NZD/USD remains steady around 0.565 in early Wednesday trading after New Zealand’s employment data and China’s services PMI failed to provide a clear directional push. The New Zealand dollar initially shrugged off weaker domestic economic indicators, with traders instead focusing on U.S.-China tariff tensions and the U.S. Federal Reserve’s policy outlook.
China’s Caixin services PMI declined to 51 in January, down from 52.2 in December, missing market expectations of 52.3. As China is New Zealand’s largest trading partner, this slowdown in economic activity could dampen demand for New Zealand exports, potentially putting further pressure on the kiwi.
NZD/USD price dynamics (Oct 2024 - Feb 2025) Source: TradingView.
New Zealand’s labor market weakens, fueling rate cut expectations
New Zealand’s unemployment rate increased to 5.1% in Q4 2024, up from 4.8% in the prior quarter, marking the highest level since September 2020. The employment rate fell to 67.4%, and the underutilization rate edged up to 12.1%, signaling a weakening labor market.

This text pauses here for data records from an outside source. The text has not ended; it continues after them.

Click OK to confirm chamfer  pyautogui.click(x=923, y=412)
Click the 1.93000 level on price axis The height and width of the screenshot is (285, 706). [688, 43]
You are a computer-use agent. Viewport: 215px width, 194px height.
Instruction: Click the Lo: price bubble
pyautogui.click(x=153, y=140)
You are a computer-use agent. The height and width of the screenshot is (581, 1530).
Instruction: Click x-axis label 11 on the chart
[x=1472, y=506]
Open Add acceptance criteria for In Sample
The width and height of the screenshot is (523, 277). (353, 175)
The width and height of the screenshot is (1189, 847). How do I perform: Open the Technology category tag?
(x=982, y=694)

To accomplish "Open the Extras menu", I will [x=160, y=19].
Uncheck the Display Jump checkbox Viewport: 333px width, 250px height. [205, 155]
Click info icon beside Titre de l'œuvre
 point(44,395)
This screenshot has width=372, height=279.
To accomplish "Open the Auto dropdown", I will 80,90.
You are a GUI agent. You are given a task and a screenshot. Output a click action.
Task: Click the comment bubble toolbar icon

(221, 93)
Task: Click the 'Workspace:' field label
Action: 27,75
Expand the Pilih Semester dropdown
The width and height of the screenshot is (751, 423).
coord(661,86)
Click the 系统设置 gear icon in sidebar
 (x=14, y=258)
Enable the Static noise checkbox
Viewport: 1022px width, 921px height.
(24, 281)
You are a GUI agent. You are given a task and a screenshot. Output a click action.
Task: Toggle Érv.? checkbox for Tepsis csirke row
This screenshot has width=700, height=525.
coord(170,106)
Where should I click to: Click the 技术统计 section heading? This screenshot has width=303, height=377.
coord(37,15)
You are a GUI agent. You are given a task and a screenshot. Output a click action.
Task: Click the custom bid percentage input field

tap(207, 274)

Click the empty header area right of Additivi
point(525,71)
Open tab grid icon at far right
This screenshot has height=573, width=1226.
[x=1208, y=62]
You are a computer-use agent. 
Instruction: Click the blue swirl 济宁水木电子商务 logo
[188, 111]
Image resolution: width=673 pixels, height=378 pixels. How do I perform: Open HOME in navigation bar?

These figures reinforced speculation that the Reserve Bank of New Zealand (RBNZ) may introduce a 50 basis point rate cut later this month to stimulate economic growth.
Despite weak employment figures, the kiwi remained relatively stable as traders focused on China’s retaliatory tariffs and the broader risk-off sentiment stemming from ongoing trade tensions with the United States.
U.S. dollar outlook and trade tensions keep NZD/USD in focus
The U.S. dollar index (DXY) is under pressure for a third consecutive day, trading around 108, as investors weigh the impact of U.S. nonfarm payrolls (NFP) data set for release on Friday. Markets anticipate a slight slowdown in job growth, which could influence the Federal Reserve’s next policy move.
Meanwhile, China imposed 15% tariffs on U.S. coal and liquefied natural gas (LNG), alongside additional duties on crude oil and farm equipment. These measures were taken in response to Washington’s 10% tariff on Chinese imports, which went into effect on Tuesday. While U.S. President Donald Trump has hinted at upcoming discussions with China, the lack of a confirmed meeting has kept market sentiment cautious.
NZD/USD remains range-bound, with traders watching for further developments in U.S.-China trade talks and New Zealand’s interest rate outlook. A break above 0.5680 could open the door to further gains, while failure to hold support at 0.56 may push the pair toward 0.5530 - 0.55.
As previously discussed the kiwi dollar’s movement remains influenced by global risk sentiment, with tariff uncertainty and weak domestic data weighing on its outlook, while the Fed’s interest rate trajectory remains a key focus.